Aiko Sato leads a small group, walking single file towards Pāhoa Japanese Cemetery. Thick grass nearly 4 feet tall surrounds us as we make our way down the dirt path. As we get closer, a black wall of dried lava comes into view. For many residents, it’s a constant reminder of last fall, when the active flow seemed on track to hit the small town of Pāhoa.

Since the lava flow cut off the main access road to Pahoa Japanese Cemetery, the only way to get to the graveyard is to hike through the neighboring pasture.
Credit Molly Solomon

We carefully step onto the young lava as it crackles under our feet. Several families have gathered to visit the cemetery, most for the first time since last fall. A Japanese-Hawaiian family sing a blessing as they leave an offering of a small stone wrapped in tī leaf at the base of the lava. Many, like Sato, never thought they would have a chance to return. "It invokes a lot of different emotions. It's sort of surreal to see how the landscape has changed," said Sato. "And yet for me, going to the cemetery is like a renewal of spiritual energy."

Credit Molly Solomon

Three men dressed in Buddhist robes gather in front of the muento, a monument at the front of the cemetery. One of them is David Fujimoto, the minister of Puna Hongwanji Mission. He’s leading a special service for the first time since the lava flow.

Last year, he held a goodbye ceremony in September, thinking it might be his last. "I remember the first time seeing all this," said Fujimoto. "It's just unreal."

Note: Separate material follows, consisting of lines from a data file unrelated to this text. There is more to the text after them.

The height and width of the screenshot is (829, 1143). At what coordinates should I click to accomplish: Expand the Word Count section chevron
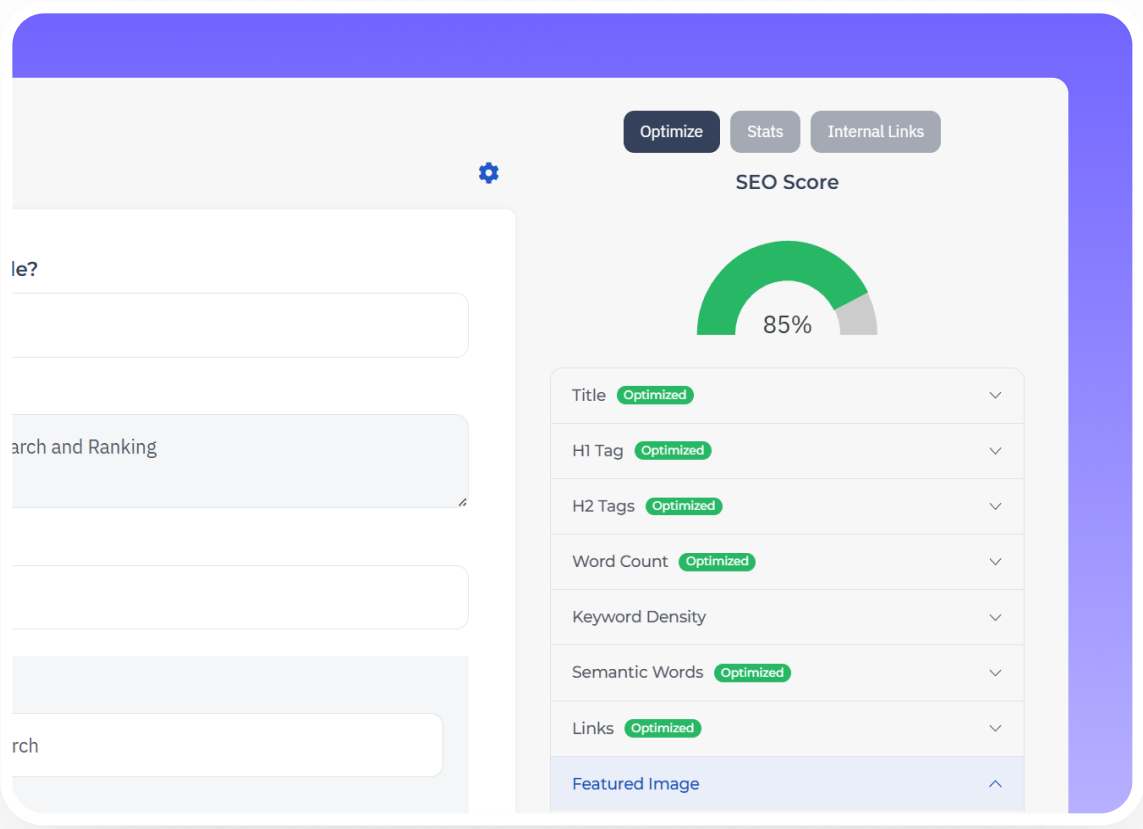[x=995, y=562]
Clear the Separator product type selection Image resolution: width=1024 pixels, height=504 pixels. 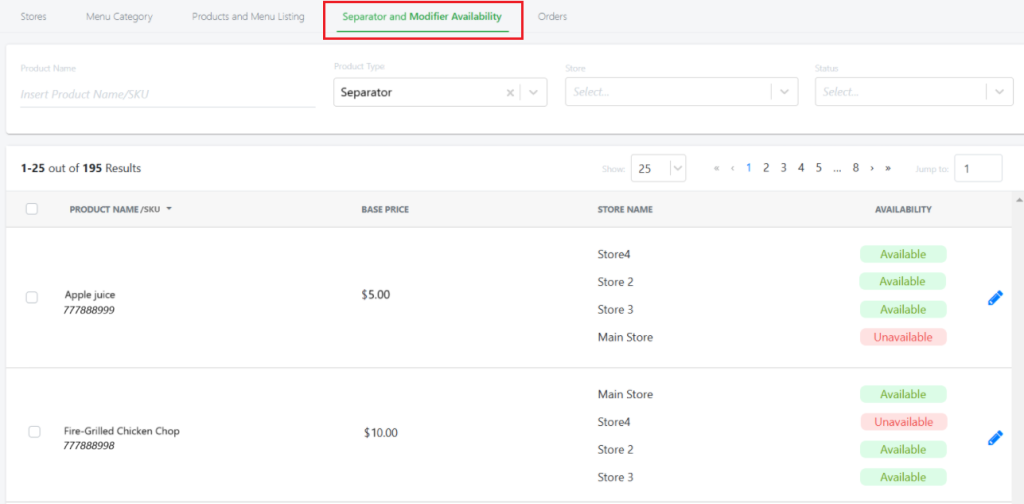[x=510, y=93]
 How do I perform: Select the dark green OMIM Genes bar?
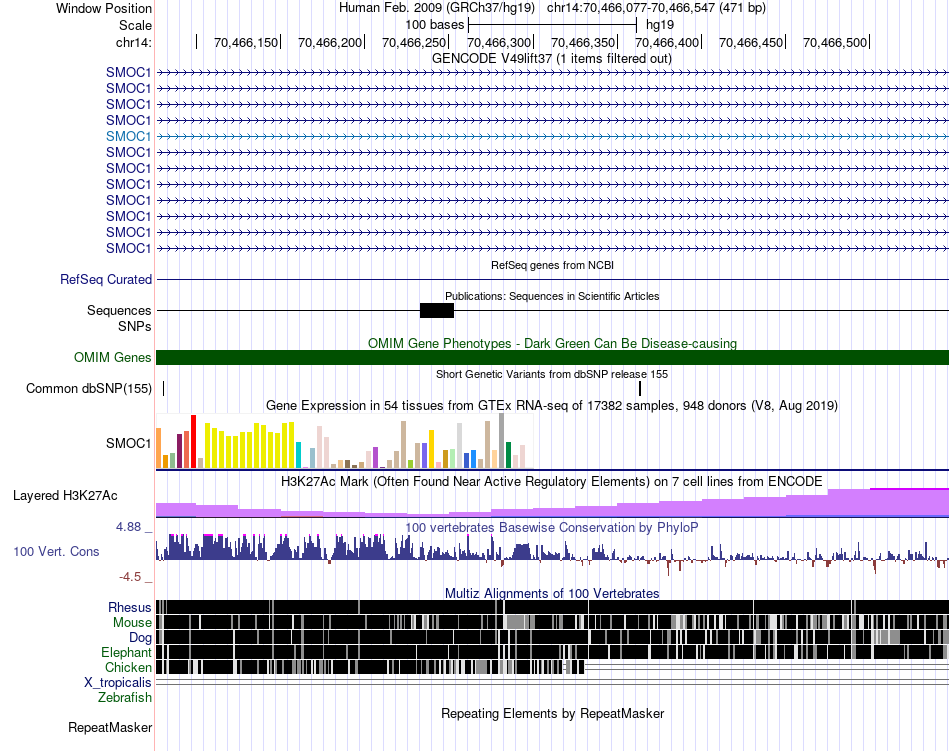tap(552, 358)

The recently renovated structure towards the back of the Pahoa Japanese Cemetery housed the Buddhist altar. A lava finger began to flow into the structure but stopped just short of the altar.
Credit Molly Solomon

He shows me a Buddhist altar towards the back, renovated just months before the lava flowed through the cemetery. Pele missed it by just a couple of inches. "You can see this part right here," said Fujimoto as he points to the place the lava stopped next to the altar. "Just a little finger came in, that's all."

Most of the 250 graves are now under a blanket of lava. Some headstones have been uprooted, others buried. That’s the case for Gladys, who’s come to pay her respects to the graves of her ancestors. "Our is where that lady is standing," said Gladys, pointing in the direction of the lava, which has since inflated to the height of a two-story building. "But it's like how many feet under? 10 feet under? 20?"

Most of the lava that covers the cemetery has inflated to heights of well over 20 feet. Several headstones have been uprooted, while others remain buried.
Credit Molly Solomon

Gladys explains that while her mother's relatives were buried here, she had their urns removed 10 years ago. They're now with the rest of the family at a temple in Keaau. "It was just the monument itself," said Gladys. "But we still should have brought it to Keeau. We were too slow, too late."

The Sato family grave is one of the few that was spared from the lava flow.
Credit Molly Solomon

But the lava didn’t claim everything. Aiko Sato’s family grave is one of the few that were spared. "I'm still able to go and visit grandma and grandpa," said Sato grateful that her family's headstone was still there. "It's like paying my respect to all the unknowns as well as all those graves that have been covered. They'll know that they aren't forgotten."